Proof of (iii). Similar to Theorem 2, we also prove this by contradiction. From (ii), we have

$$\begin{aligned} 0\le \lim \inf \limits _{k\rightarrow +\infty } \alpha ^k \Vert S_kX_k\Vert\le & {} \lim \sup \limits _{k\rightarrow +\infty } \alpha ^k \Vert S_kX_k\Vert \\\le & {} \lim \sup \limits _{k\rightarrow +\infty } \alpha ^k_0 \Vert S_kX_k\Vert \le \lim \sup \limits _{k\rightarrow +\infty } c_5 \Vert S_kX_k\Vert ^{1-c_4} =0, \end{aligned}$$

which implies $\lim \nolimits _{k\rightarrow +\infty }\alpha ^k\Vert S_kX_k\Vert = 0$. Moreover, $\Vert S_k\Vert $ is also bounded, hence similar to the proof of Theorem 2, we can also get (19) ($M_1, M_4>0$ may be different), but this contradicts with (ii). Hence every accumulation point of $\{X_k \}$ is an optimal solution for problem (P). Thus the proof is complete. $\square $

6 Numerical experiments

In this section, we provide computational results of our affine scaling algorithm on the counter example in [20] and on some randomly generated linear SDP problems. The algorithm is implemented in Matlab (version 2017a) on a PC, and it should be mentioned that the main goal of this paper is on the theoretical aspect, hence the program is coded only for the demonstration purpose. In our algorithm, for linear SDP, $\alpha ^k = \alpha _0^k$, and for simplicity, we set $c_1=c_2=c_3=1$ and $c(\Vert S_k\Vert ) = \Vert S_k\Vert $ in the following numerical experiments.
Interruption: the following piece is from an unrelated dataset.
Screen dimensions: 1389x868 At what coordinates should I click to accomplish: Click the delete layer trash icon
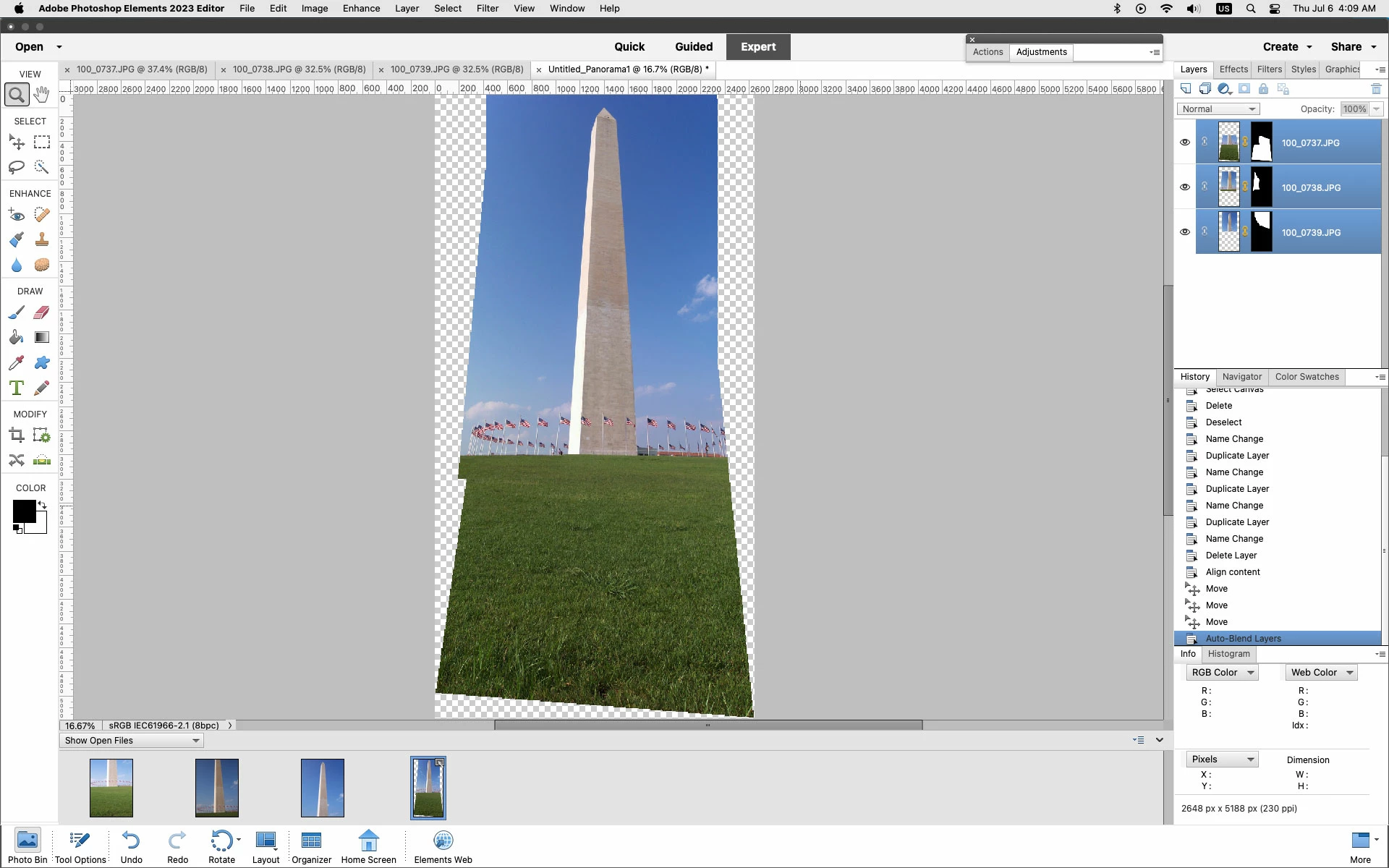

The example in [20] is the following SDP problem:

$$\begin{aligned} \min \limits _{X\in {\mathcal {S}}^n} \begin{pmatrix}1 &{} 0\\ 0 &{} 1\end{pmatrix} \bullet X \ \ \mathrm{s.t.\ } \begin{pmatrix}0 &{} 1 \\ 1 &{} 0\end{pmatrix} \bullet X= 2, \ X\succeq 0. \end{aligned}$$

(27)

The equality constraint in problem (27) implies that $X = \begin{pmatrix} x &{} 1\\ 1 &{} y\end{pmatrix}$ for $x, y\in R$. In fact, problem (27) has the following equivalent form (see (18) in [20]):

$$\begin{aligned} \min \limits _{x, y\in R} x+y \ \ \mathrm{s.t.\ } x\ge 0, \ \ y\ge 0, \ \ xy\ge 1. \end{aligned}$$

(28)

More details related to problem (27) can be found in Sect. 3 in [20]. From (24)-(26) in [20], we have

$$\begin{aligned} u(X) = \frac{x+y}{xy+1}, \ \ \ S(X) = \begin{pmatrix} 1 &{} -\,u(X) \\ -\,u(X) &{} 1 \end{pmatrix}, \end{aligned}$$

and

$$\begin{aligned} D(X) = -\,\frac{xy-1}{xy+1}\begin{pmatrix} x^2-1 &{} 0 \\ 0 &{} y^2-1 \end{pmatrix}. \end{aligned}$$

The initial point $(x^0, y^0)$ in [20] is chosen from the set

$$\begin{aligned} \mathcal{{L}} = \{ (x, y) | xy>1, \ x<1, \ y>1 \}, \end{aligned}$$

and in this situation, from Proposition 3 and (32) in [20], we can obtain

$$\begin{aligned} \rho (X) = \frac{xy+1}{xy-1}\cdot \frac{-\,(x+y)+\sqrt{(x+y)^2+4R(x,y)}}{2R(x,y)}, \end{aligned}$$

where $R(x,y) = \frac{(1-x^2)(y^2-1)}{xy-1}$. In the numerical tests, we also choose the initial point $(x^0, y^0)$ from $\mathcal{{L}}$. In particular, we choose an $x^0$ in (0, 1) and set $\epsilon (x^0) = \frac{1-x^0}{2}$. Finally, we choose a $y^0>1$ such that

$$\begin{aligned} \sqrt{x^0y^0-1} < \frac{\tau ^2\epsilon (x^0)(1-\epsilon (x^0)-x^0)}{2}. \end{aligned}$$

From Theorem 7 in [20], the limit point of the iterations $\{(x^k, y^k) \}$ will be contained in the closure of $\mathcal{{L}}_{\epsilon (x^0)} = \{ (x, y)\in \mathcal{{L}} | x<1-\epsilon (x^0) \}$ if $\alpha ^k = \tau \rho (X_k)$ at each iteration. In the numerical tests, we set $a_k = \frac{1}{\sqrt{x^0y^0-1}\cdot \ln (2+k)}$ to make $a_0$ and $\rho (X_0)$ have the same magnitude.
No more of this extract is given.